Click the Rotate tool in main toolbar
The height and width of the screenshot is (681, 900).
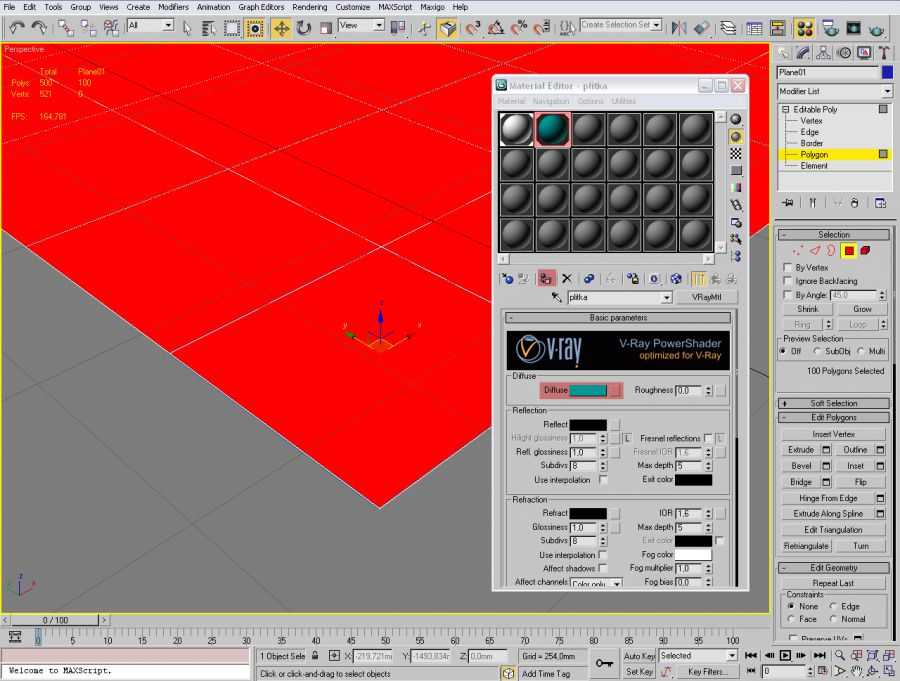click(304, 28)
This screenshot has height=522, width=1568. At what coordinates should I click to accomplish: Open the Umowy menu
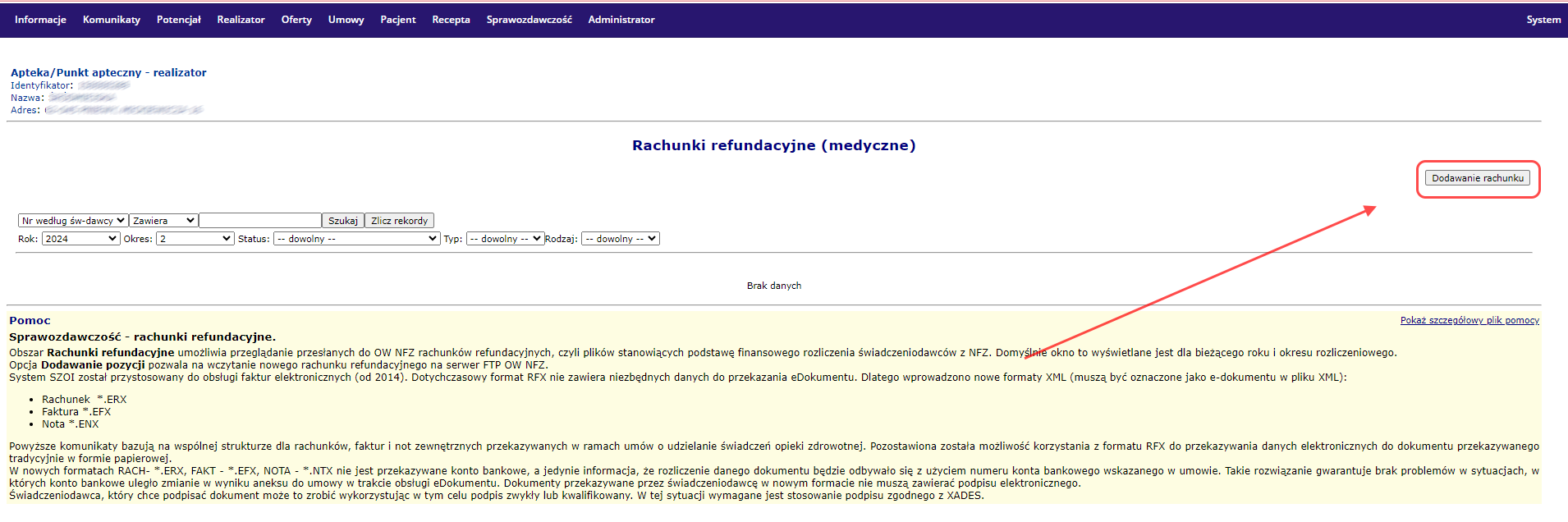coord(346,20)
____
▶ INSTRUCTIONS FOR THE TASK: Report each line from the listing above that contains the string "height".

▶ FINISHED ANSWER:
The height and width of the screenshot is (681, 900).
This screenshot has height=522, width=1568. At what coordinates should I click to accomplish: Open the Umowy menu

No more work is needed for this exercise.